-------- 提示文
ハンブルクで演奏されたナンバーを見れば、ビートルズがそこで演奏したジャンルの広さが分かります。ポピュラー音楽をスペクトルに例えるなら、レイはその中心に位置し、ジャズは左に、ロックンロールは右に広がっているように見えるかもしれません。

ポールが語ったところによれば、ジョン、ポール、ジョージがリンゴと初めてセッションした時演奏したのが「What’d I Say」でした。偶然ですが、レイが彼らを結びつけたといえるかもしれません。その時ピートが欠席したので、リンゴが代役でドラムを叩いたのですが、当時、一流のドラマーでも難しかったこの曲のリズムを、リンゴはこともなげに刻んでいたのです。ポールは、それまで聴いたことのない完璧なビートがバックから流れてきて、3人があっけにとられて顔を見合わせたと楽しそうに語っています。

(3)バート・バカラック

「雨にぬれても」の作曲者として有名なバート・バカラックが書いたこのアルバムの曲、シュレルズの「Baby It's You」のカヴァーもジャズとの関連性を否定できません。バカラックは、フランスのクラシック音楽の作曲家ダリウス・ミヨーに師事しました。ミヨーは、ジャズを手本にし、ジャズの影響を受けた最初の主要なクラシック作品の一つである、1924年の有名な「世界の創造(Le Creation du Monde)」の作者でした。

ミヨーは、バカラックに「メロディーをはっきりと輝かせるように」と助言したと伝えられています。これがクラシックの原点なのか、それともミヨーが新しいジャズそのものから得たものなのかは議論の余地があります。

 

 

2 ハンブルクで鍛えられた

(1)何でも演奏した

ビートルズは、1960年から1962年末にかけてドイツのハンブルグで演奏しました。彼らは、ほぼ毎日朝から晩までステージに立って演奏しました。必然的にレパートリーを増やさなければ客の期待に応えることはできません。彼らは、客が喜びそうなナンバーであれば何でも演奏しました。

もし、彼らにこの経験がなかったとしたら、後年あれほどの幅広いジャンルの楽曲を制作できたかどうかわかりません。もちろん、天才の彼らですからこの経験がなかったとしてもできたかもしれませんが、ここでの貴重な経験は決して無駄ではなかったどころか、彼らのポテンシャルとして大いに役立つことになったのです。
----------------
作業内容:
上に示したビートルズのハンブルク時代に関する文章を、最後の文の後から書き継いでください。
-------- データ一覧
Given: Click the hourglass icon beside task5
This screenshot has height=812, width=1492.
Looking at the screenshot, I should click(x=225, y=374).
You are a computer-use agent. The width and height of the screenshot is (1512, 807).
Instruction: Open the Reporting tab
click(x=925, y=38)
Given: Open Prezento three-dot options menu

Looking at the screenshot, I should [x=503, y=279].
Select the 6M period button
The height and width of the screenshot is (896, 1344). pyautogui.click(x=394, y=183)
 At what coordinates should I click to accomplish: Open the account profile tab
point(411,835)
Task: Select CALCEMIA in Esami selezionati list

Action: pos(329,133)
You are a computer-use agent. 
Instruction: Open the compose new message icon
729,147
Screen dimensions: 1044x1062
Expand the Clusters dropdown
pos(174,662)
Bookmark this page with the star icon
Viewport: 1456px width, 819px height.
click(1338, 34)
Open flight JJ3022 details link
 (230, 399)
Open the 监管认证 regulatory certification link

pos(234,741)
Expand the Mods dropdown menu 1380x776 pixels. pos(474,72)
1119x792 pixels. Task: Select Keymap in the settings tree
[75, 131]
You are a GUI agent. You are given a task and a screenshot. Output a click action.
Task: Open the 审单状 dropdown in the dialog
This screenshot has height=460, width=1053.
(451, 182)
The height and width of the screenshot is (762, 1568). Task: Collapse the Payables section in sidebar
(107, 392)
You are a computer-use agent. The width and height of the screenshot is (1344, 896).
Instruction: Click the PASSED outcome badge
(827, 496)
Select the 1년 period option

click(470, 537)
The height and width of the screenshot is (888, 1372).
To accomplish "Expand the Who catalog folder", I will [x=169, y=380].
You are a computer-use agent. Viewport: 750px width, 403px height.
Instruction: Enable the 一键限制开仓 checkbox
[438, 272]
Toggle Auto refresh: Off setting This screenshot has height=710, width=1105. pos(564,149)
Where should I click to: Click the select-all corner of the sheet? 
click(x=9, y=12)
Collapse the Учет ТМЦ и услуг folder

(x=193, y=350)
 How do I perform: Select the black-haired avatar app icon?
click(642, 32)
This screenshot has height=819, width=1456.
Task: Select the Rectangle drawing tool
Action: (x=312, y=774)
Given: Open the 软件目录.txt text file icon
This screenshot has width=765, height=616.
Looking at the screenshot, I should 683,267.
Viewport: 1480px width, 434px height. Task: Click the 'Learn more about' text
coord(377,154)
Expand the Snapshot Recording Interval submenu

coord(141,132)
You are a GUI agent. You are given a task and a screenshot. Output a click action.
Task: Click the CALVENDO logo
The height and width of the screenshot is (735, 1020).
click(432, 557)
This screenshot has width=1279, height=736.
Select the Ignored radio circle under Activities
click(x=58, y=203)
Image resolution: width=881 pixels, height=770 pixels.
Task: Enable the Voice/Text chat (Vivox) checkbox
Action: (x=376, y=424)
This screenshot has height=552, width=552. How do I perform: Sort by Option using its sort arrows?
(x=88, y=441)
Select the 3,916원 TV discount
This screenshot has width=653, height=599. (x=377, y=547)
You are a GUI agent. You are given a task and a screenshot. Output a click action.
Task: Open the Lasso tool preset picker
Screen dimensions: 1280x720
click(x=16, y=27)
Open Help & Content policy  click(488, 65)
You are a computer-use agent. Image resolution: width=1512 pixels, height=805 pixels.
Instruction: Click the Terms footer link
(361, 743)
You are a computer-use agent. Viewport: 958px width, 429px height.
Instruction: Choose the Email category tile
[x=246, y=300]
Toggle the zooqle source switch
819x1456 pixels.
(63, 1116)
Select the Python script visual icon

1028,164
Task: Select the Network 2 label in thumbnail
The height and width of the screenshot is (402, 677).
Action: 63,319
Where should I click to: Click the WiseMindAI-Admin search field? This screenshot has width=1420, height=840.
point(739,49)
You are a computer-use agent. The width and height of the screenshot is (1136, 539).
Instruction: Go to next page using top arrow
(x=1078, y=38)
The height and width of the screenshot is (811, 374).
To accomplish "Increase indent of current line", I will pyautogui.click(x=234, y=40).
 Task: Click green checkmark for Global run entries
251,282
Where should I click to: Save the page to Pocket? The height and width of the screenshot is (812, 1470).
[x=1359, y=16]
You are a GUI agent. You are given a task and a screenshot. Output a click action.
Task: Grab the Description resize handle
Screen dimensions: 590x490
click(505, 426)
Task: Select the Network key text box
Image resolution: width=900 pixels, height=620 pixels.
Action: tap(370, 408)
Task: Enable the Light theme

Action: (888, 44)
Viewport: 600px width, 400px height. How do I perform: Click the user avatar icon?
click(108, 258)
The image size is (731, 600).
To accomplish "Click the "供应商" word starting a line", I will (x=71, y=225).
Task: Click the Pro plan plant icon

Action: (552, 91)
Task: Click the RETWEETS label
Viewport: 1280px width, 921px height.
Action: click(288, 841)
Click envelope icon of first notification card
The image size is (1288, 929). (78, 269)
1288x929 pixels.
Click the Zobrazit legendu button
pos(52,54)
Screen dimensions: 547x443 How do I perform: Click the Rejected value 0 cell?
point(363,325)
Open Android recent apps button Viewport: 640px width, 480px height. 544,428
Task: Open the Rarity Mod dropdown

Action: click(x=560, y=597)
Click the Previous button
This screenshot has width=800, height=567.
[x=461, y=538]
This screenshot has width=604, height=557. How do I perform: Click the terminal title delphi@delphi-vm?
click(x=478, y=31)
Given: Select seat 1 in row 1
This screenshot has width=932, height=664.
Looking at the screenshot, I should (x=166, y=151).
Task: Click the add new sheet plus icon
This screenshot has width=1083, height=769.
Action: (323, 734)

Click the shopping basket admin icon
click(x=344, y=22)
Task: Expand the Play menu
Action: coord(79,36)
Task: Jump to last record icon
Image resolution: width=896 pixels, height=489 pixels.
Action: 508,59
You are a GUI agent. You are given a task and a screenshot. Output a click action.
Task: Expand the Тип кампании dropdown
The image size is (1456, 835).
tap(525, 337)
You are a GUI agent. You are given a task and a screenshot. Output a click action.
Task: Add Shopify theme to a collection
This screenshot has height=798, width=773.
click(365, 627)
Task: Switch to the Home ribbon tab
----------------
記述回答:
(2)あらゆるジャンルの曲を探した

ビートルズは、当時および過去40年間のポピュラー音楽のすべてを、ほぼオンデマンドで提供することが必要でした。彼らは、あらゆる種類の新譜を熱心に探していたと言われていますが、それを裏付けるような証言があります。「Moonglow(1933年に発表されたジャズのスタンダード・ナンバーでベニー・グッドマンらにより演奏された)」や「Falling In Love Again(1930 年にフリードリッヒ・ホランダーが作曲し、往年の大女優マレーネ・ディートリッヒが歌ったドイツ語の歌の英語ヴァージョン)」のようなスローテンポな曲は、熱狂的なチャック・ベリーのロックンロールを演奏する間の良い息抜きになったのです。翻って、彼らがこうした古いナンバーを演奏することは、駆け出しのバンドマンであった彼らにとってとても良い勉強になったのです。ことわざでいえば「温故知新」といったところでしょうか?

ジョージは、ビートルズの歴史を口述した著書である「The Beatles-Inside The One And Only Lonely Hearts' Club Band」(Allen & Unwin, 1998)の中で次のように語っています。「毎晩8時間演奏しなければならなかったから、レパートリーをたくさん増やしたんだ...何でもやったよ。何度も同じ曲を演奏しなくても済むように『Moonglow』や他の古い曲もたくさん演奏していた。」

もちろん、酒場ですから同じ客が長時間居座ることはなかったかもしれませんが、それでも一日中同じような曲ばかりを繰り返し演奏するというわけにはいかなかったのでしょう。並みのバンドなら毎日似たような曲ばかり演奏したでしょうが、彼らは、それに飽き足らず貪欲に幅広いジャンルの曲をレパートリーに加えました。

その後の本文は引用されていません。